## OBJECTIVE:
Could you transcribe the lines below word for word, leaving the pictures out of your answer?

================================

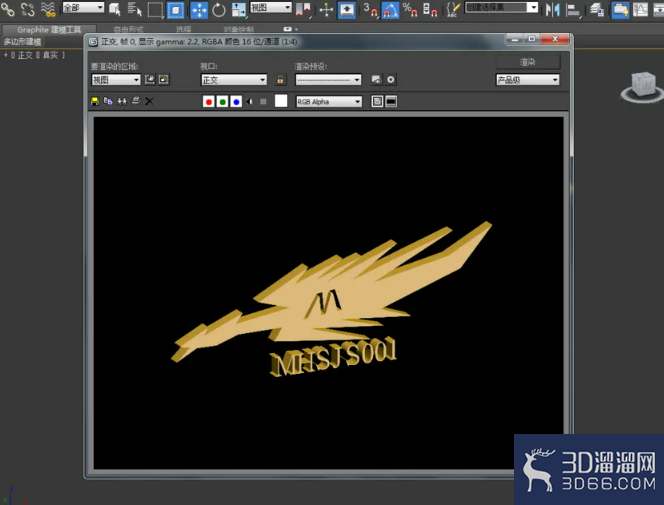Open the 产品级 render mode dropdown
This screenshot has height=505, width=664.
(x=528, y=80)
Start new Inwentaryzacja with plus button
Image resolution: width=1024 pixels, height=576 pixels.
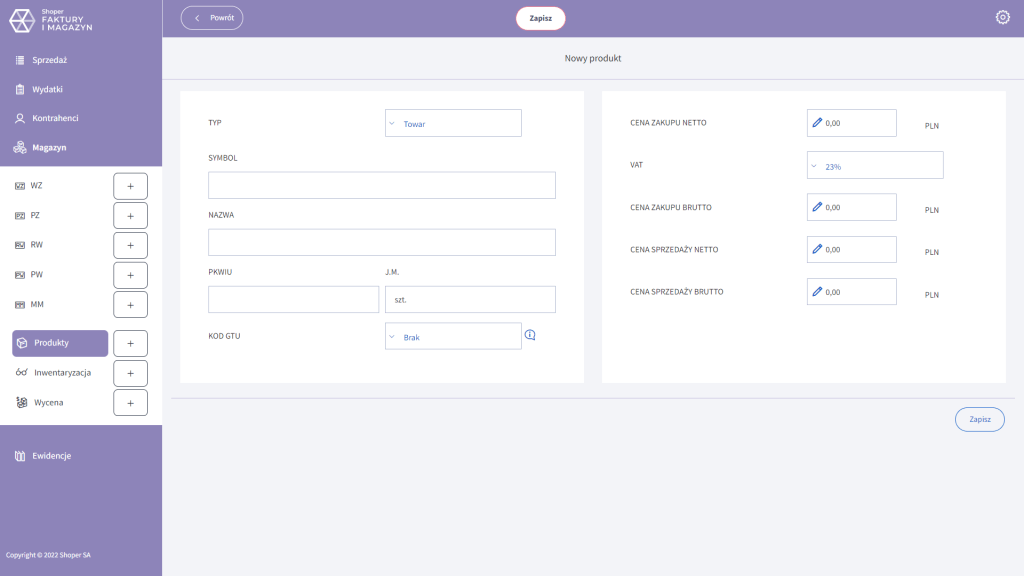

================================

## COMPLETE ANSWER:
Open the 产品级 render mode dropdown
This screenshot has height=505, width=664.
(x=528, y=80)
Start new Inwentaryzacja with plus button
Image resolution: width=1024 pixels, height=576 pixels.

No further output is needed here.